Insurers may be liable for other reasons as well. The carrier may have, for example, required the agent to apply for the insurance using a proprietary form that asks vague and ambiguous questions about the protective safeguard at issue. For example, many forms only ask if a property is “sprinklered,” even though many sprinkler systems only facilitate a safe exit for occupants and do not protect property. These systems do not satisfy the protective safeguard requirements.

In other instances, the insurance company may have received inconsistent information during the application process and failed to investigate the issue, creating the basis for a policy reformation based on mutual mistake. For example, an insurer may have inspected the property after the policy was issued and learned that the required protective safeguards were not present.

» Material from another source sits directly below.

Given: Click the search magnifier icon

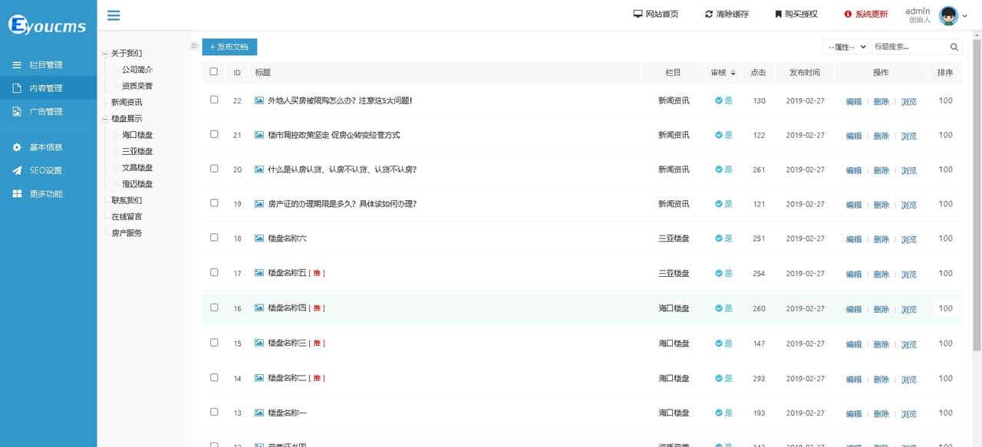Looking at the screenshot, I should [954, 46].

In even rarer situations, an insurer may have obtained information from third-parties that put them on notice of the lack of a protective safeguard system. For instance, Verisk, the successor company to the Insurance Services Office, inspects many buildings itself to create and sell Building Underwriting Reports, or “BURs,” to carriers. Carriers purchase these reports for many reasons, including as part of a routine audit of its policies. If the carrier obtained a BUR that showed the information entered by the agent was incorrect but chooses not to disclose that to the insured, a cause of action for fraudulent concealment might be viable.

Getting past a denial for failing to comply with a protective safeguard endorsement is often a difficult path that requires litigation and careful thought. Working with an attorney experienced on the issue is the best way to understand what options may exist for reversing the denial.
1 See American Way Cellular, Inc. v. Travelers Property Casualty Co. of America (2013) 216 Cal.App.4th 1040, 1054-55 (citing cases).